Given text:
# # # # #

The Rock
9:53 PM Edit This 22 Comments »
Not okay, not okay, not okay, I'm NOT okay!
There were five men who helped me get sober. Tom, Tom, Bob, Jim and Dan. Well, Jim died in February. Now, one of the Toms is going in for open heart surgery tomorrow. Us alcoholics have not been good to our bodies. Not at all. He is a Vietnam Vet. His crusty, old gravelly voice saved me more than once from taking up a knife and slicing my wrists with it. He engineered supervised visits with my mom and dad when I was newly sober and trying so hard to navigate a relationship with them. He played cribbage with me until I couldn't think straight. Just so I could stay sober one more hour of the day.
He's sick. He's so very sick. And I can't take it. I can't. You don't understand. He saved my life. The one I was so intent on ending. He convinced me that 30 days of sobriety would change my attitude. And it did. IT DID. I'm alive today. He is no God. I know that. Everyone knows that. But he's one of my rocks. And my rocks are disappearing. I know that I'm supposed to put God in charge of my life today. But my rocks. They are so stabilizing. They KNOW me. They know what to say. They tell me what to do when The Crazy hits. They KNOW. THEY KNOW. They have seen me at my worst and they love me in spite of it.

# # # # #

Data shown:
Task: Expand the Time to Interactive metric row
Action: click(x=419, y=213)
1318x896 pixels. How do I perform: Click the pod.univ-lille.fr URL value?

# # # # #

What needs to be done:
Please put this sentence from the blog post into Spanish: "He convinced me that 30 days of sobriety would change my attitude."

Finished exercise:
Me convenció de que 30 días de sobriedad cambiarían mi actitud.